Bob Knight, the legendary, controversial coach who led Indiana University to three NCAA championships, passed away on Wednesday at his Bloomington home. He was 83. Knight, known for his fiery temperament and confrontations with various figures including university staff, the press, players, and even students, had been battling dementia in recent years.
Born Robert Montgomery Knight on October 25, 1940, in Massillon, Ohio, he grew up in Orrville, Ohio. He played under Fred Taylor at Ohio State, where the team reached three consecutive NCAA Championship games, winning the first but losing the next two. Knight’s coaching career began at the U.S. Military Academy at West Point. He then moved to Indiana University, where he became a hallmark of success and controversy in college basketball.
Knight’s time at Indiana, spanning from 1971 to 2000, was marked by his insistence on discipline, academic achievement, and adherence to NCAA rules, despite his critical views of the organization. His teams at Indiana shared or won 11 Big Ten titles, made five Final Four appearances, and his 1976 team remains the last in NCAA history to have an undefeated season. He finished his coaching career at Texas Tech, retiring in 2008 with a then-record 902 wins in NCAA Division I history.
Knight’s coaching prowess was undeniable, but his career was also marred by several contentious incidents. He faced accusations of physical and verbal abuse towards players, a conviction in absentia for hitting a police officer in Puerto Rico, and throwing a chair across the court during a game. These incidents, combined with his comments in the media, often drew criticism and controversy. In 2000, an altercation with an Indiana student, under a zero-tolerance policy by the university, led to his dismissal.
Despite these controversies, Knight was inducted into the Naismith Memorial Basketball Hall of Fame in 1991 and coached the U.S. men’s team to a gold medal at the 1984 Olympics in Los Angeles. His coaching legacy includes influencing many players and coaches, including Mike Krzyzewski of Duke, who played for Knight at West Point.

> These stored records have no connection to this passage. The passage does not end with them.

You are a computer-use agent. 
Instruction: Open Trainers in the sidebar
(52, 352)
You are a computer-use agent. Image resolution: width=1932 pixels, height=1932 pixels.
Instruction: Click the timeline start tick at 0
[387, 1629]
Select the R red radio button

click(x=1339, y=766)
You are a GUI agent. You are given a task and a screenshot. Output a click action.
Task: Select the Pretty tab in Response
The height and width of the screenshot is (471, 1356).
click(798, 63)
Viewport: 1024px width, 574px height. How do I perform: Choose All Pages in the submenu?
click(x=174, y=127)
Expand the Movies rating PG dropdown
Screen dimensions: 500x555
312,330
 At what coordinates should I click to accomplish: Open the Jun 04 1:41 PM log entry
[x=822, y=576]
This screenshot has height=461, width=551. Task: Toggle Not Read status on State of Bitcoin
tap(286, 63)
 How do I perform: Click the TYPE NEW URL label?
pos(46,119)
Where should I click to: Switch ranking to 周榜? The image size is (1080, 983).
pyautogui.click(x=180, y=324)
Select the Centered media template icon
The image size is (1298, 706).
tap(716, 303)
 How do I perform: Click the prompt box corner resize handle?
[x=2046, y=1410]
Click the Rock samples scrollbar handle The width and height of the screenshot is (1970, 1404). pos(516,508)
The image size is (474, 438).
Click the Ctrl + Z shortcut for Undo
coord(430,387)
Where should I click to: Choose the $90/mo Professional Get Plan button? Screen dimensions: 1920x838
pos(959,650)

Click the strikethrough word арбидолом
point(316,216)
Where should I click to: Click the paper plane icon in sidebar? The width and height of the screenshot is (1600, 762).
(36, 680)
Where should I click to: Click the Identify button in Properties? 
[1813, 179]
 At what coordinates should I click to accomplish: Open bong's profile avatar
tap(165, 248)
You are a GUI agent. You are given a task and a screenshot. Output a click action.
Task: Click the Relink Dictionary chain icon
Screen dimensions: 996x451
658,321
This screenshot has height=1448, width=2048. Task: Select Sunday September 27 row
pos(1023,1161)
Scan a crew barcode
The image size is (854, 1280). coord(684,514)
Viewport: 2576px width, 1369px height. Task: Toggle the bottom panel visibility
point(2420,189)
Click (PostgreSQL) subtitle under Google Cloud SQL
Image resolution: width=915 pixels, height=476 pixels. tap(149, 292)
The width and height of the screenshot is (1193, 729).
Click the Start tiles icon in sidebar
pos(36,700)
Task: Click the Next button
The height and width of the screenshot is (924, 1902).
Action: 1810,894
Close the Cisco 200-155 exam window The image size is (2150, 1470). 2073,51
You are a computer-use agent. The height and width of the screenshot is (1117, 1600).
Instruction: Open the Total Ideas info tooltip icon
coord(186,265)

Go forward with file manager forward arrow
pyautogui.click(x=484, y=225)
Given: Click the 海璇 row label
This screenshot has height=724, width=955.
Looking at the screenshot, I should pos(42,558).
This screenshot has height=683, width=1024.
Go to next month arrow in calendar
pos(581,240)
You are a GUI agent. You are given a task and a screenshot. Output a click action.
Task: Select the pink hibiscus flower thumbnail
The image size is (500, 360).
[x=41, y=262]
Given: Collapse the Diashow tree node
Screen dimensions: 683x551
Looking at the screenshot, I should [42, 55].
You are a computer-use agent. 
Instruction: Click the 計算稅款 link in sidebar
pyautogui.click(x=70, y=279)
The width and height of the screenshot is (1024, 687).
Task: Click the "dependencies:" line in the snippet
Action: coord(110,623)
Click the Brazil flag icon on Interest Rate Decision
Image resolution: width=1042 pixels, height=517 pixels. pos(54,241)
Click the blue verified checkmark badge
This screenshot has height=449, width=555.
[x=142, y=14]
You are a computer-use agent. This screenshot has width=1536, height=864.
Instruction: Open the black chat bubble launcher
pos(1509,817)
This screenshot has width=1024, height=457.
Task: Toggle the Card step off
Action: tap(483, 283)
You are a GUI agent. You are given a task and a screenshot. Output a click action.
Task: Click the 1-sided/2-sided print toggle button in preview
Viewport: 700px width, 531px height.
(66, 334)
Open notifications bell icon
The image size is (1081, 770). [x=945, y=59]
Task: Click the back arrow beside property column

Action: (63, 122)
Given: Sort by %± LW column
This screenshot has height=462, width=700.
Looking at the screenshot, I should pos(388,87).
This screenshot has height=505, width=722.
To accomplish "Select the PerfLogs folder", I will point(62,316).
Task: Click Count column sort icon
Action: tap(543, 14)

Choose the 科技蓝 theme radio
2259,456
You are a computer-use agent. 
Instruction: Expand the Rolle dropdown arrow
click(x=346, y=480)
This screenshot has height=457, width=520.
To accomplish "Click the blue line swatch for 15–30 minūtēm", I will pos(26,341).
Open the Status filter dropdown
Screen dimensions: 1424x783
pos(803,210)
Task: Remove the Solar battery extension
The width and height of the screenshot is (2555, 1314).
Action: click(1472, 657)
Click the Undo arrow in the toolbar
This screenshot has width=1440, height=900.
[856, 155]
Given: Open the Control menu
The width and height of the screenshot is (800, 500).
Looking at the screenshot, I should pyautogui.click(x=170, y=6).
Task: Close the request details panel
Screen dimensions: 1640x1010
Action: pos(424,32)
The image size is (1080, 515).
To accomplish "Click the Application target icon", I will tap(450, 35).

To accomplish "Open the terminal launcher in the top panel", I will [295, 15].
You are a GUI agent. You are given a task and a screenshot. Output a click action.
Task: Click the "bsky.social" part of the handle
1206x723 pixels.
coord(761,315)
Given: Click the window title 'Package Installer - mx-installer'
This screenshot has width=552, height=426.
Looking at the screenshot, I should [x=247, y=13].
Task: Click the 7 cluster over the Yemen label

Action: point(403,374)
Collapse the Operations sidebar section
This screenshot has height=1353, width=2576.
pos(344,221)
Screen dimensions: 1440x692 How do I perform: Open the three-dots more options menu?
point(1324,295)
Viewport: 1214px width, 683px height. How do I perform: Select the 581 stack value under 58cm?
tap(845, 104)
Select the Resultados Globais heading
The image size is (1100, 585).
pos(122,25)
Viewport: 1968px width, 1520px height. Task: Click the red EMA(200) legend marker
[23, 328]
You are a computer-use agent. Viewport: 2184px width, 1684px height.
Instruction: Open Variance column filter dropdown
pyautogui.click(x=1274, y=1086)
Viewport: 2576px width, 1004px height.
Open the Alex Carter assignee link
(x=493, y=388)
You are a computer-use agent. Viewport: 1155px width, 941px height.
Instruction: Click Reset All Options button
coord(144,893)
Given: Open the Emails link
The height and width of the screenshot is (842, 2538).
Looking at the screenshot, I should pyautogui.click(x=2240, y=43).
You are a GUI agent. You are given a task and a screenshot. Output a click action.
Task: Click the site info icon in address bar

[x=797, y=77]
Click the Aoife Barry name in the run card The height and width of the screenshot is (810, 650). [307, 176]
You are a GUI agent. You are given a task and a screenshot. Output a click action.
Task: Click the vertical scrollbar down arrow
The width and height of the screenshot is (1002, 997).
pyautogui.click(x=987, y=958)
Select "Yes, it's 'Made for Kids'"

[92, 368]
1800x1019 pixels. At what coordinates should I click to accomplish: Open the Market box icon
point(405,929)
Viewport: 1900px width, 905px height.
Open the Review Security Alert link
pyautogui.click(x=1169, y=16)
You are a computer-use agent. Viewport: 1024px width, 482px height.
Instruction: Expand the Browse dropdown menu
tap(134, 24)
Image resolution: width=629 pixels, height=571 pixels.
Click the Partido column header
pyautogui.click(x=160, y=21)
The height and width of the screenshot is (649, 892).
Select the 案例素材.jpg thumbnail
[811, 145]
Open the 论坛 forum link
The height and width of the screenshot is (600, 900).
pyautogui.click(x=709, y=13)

Knight, who moved back to Bloomington in 2019, maintained a complicated relationship with Indiana University. He only returned to the campus in 2020 for a reunion of the 1980 team, showing a more emotional side in front of a large crowd of fans and former players.
Knight, a significant figure in the history of college basketball, is survived by his wife Karen Vieth Edgar and his sons Pat and Tim from his first marriage. His bold personality and coaching style, his impact on college basketball, and his complex legacy will be long remembered in the sports world.